Work to be completed:
Copy word for word the lines from the one containing "Click the Volleyball World logo in header" through the last line, including both ends, and leave the pictures out.

(Extracted data entries)
— begin —

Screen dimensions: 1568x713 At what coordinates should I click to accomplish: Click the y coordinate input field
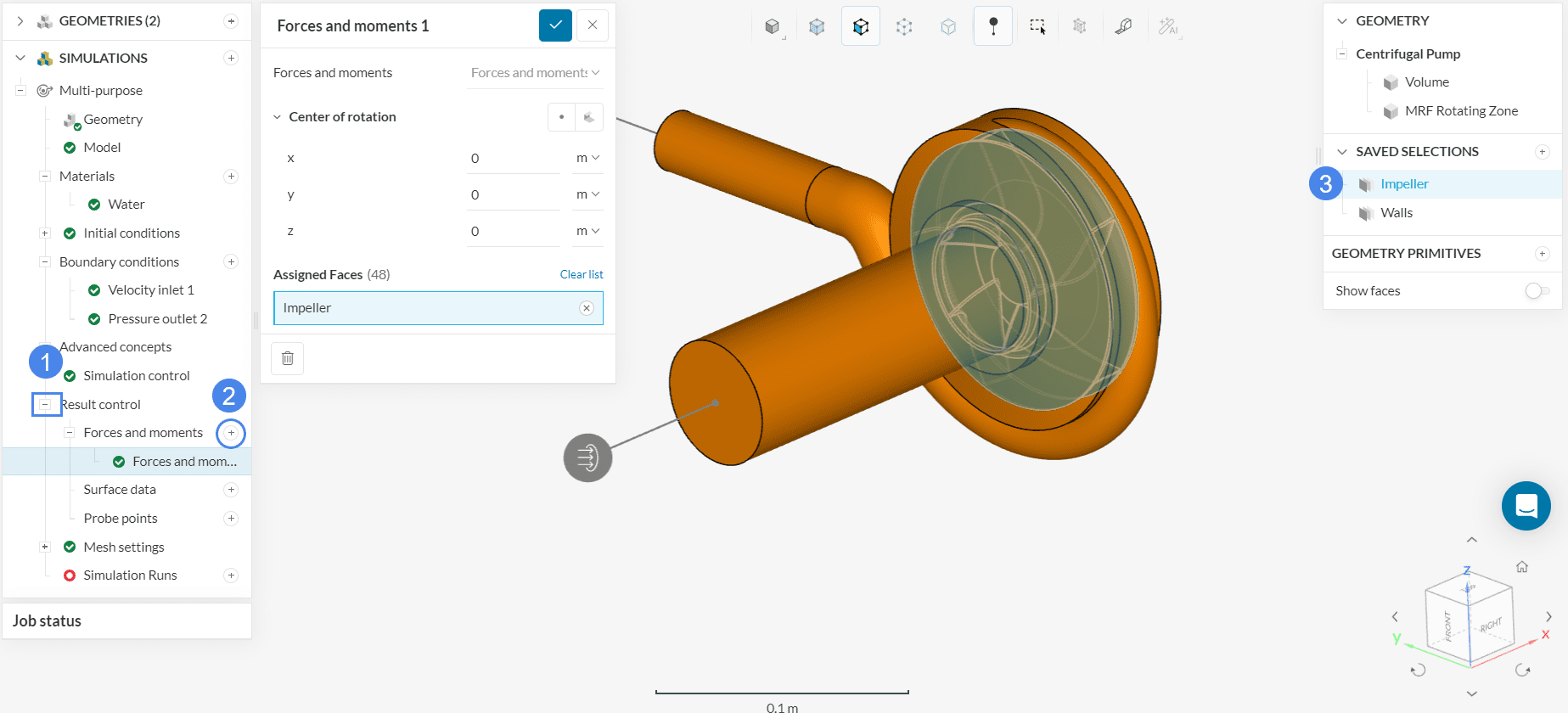point(512,195)
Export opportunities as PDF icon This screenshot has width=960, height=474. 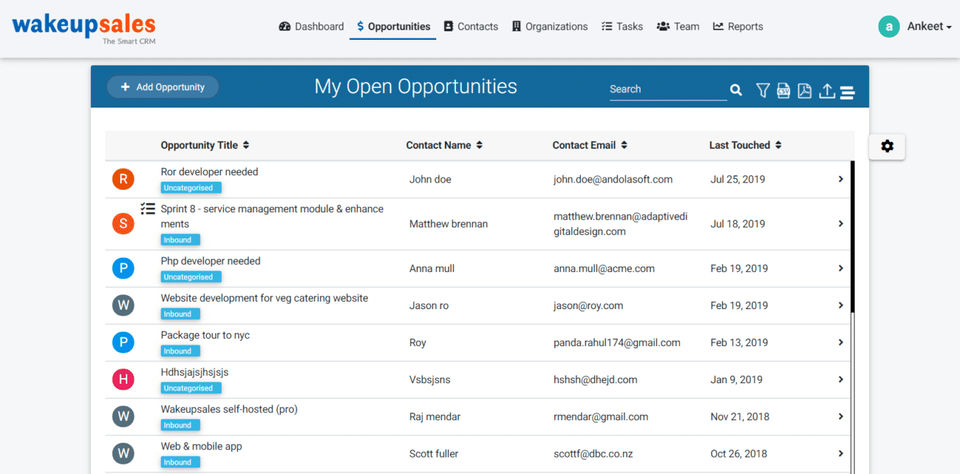[804, 91]
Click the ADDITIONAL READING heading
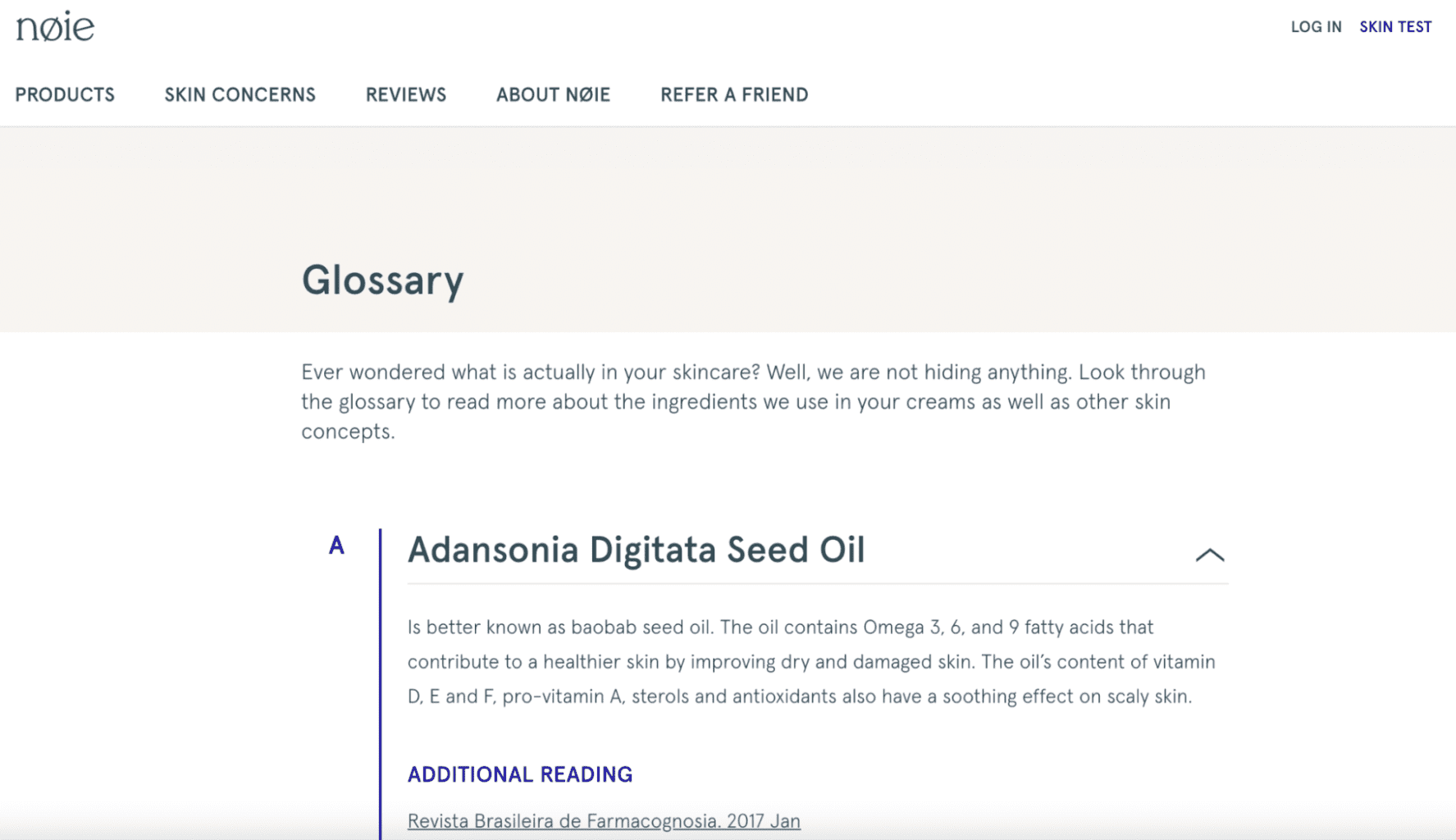The width and height of the screenshot is (1456, 840). point(520,774)
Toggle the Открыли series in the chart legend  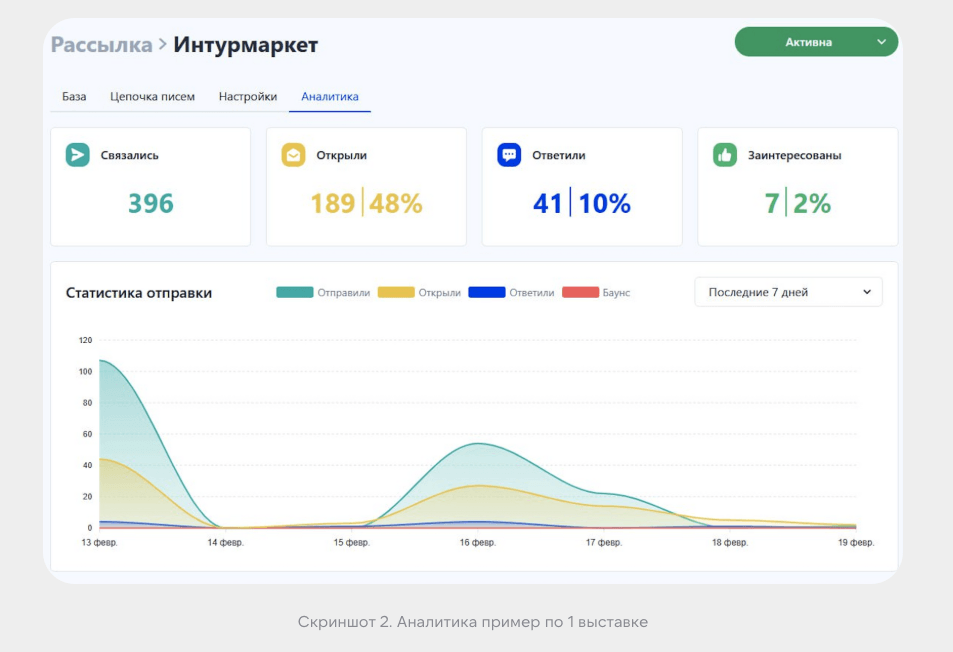point(419,292)
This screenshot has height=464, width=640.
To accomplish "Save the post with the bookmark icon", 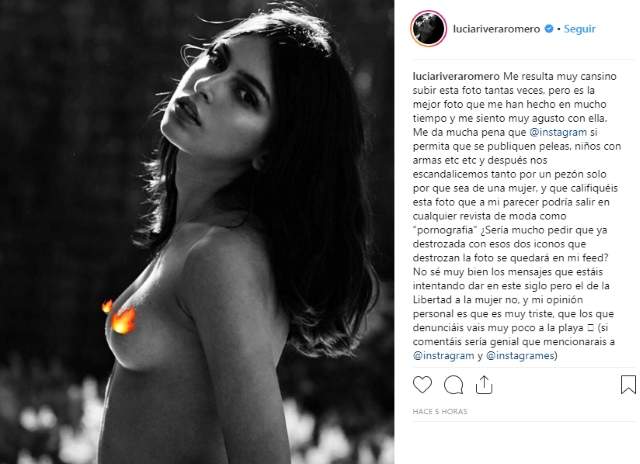I will (628, 384).
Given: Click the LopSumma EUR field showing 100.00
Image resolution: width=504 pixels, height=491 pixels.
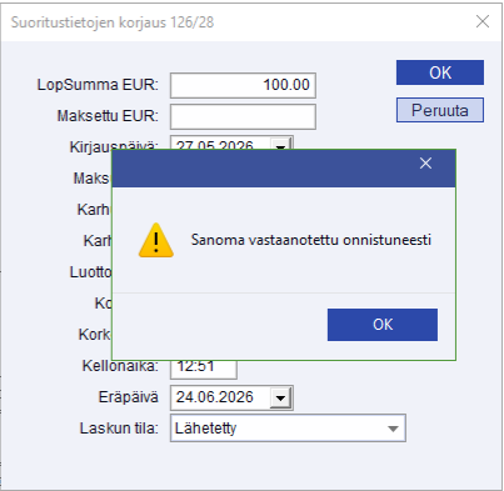Looking at the screenshot, I should (243, 85).
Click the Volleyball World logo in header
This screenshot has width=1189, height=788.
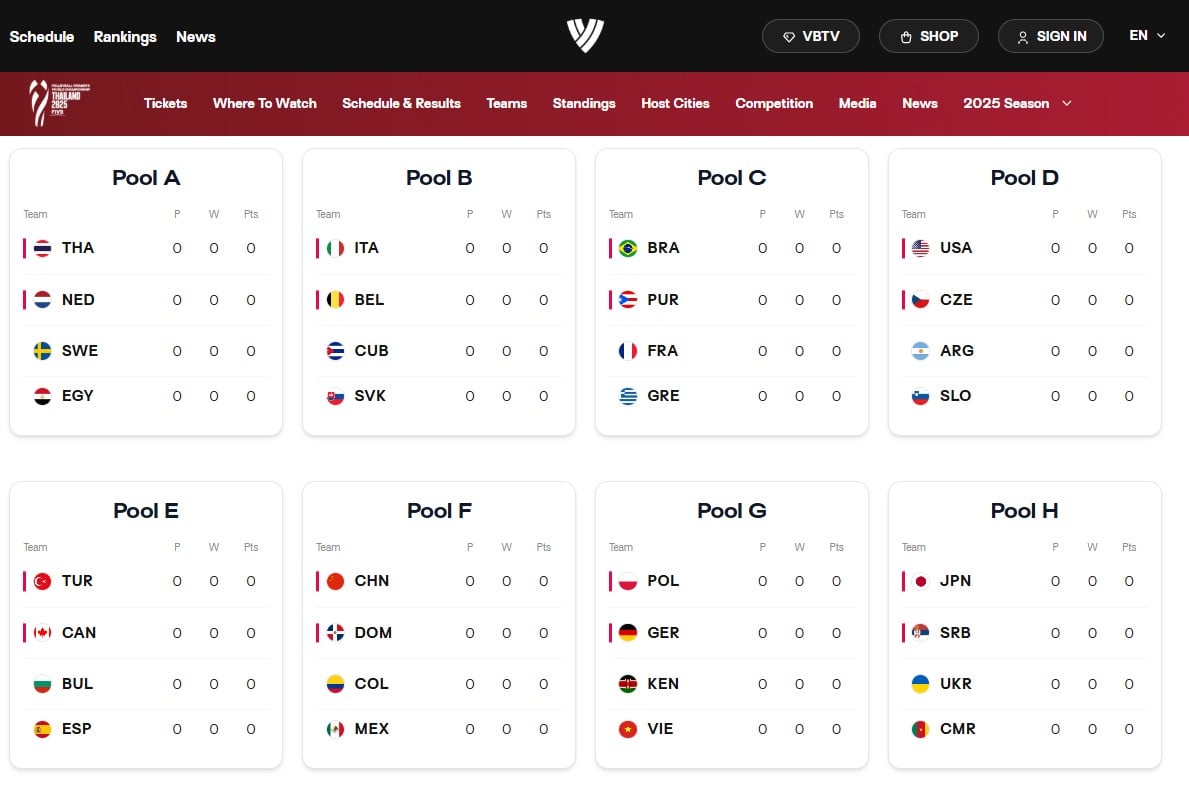(x=585, y=36)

— end —

Result of the exercise:
Click the Volleyball World logo in header
This screenshot has width=1189, height=788.
(x=585, y=36)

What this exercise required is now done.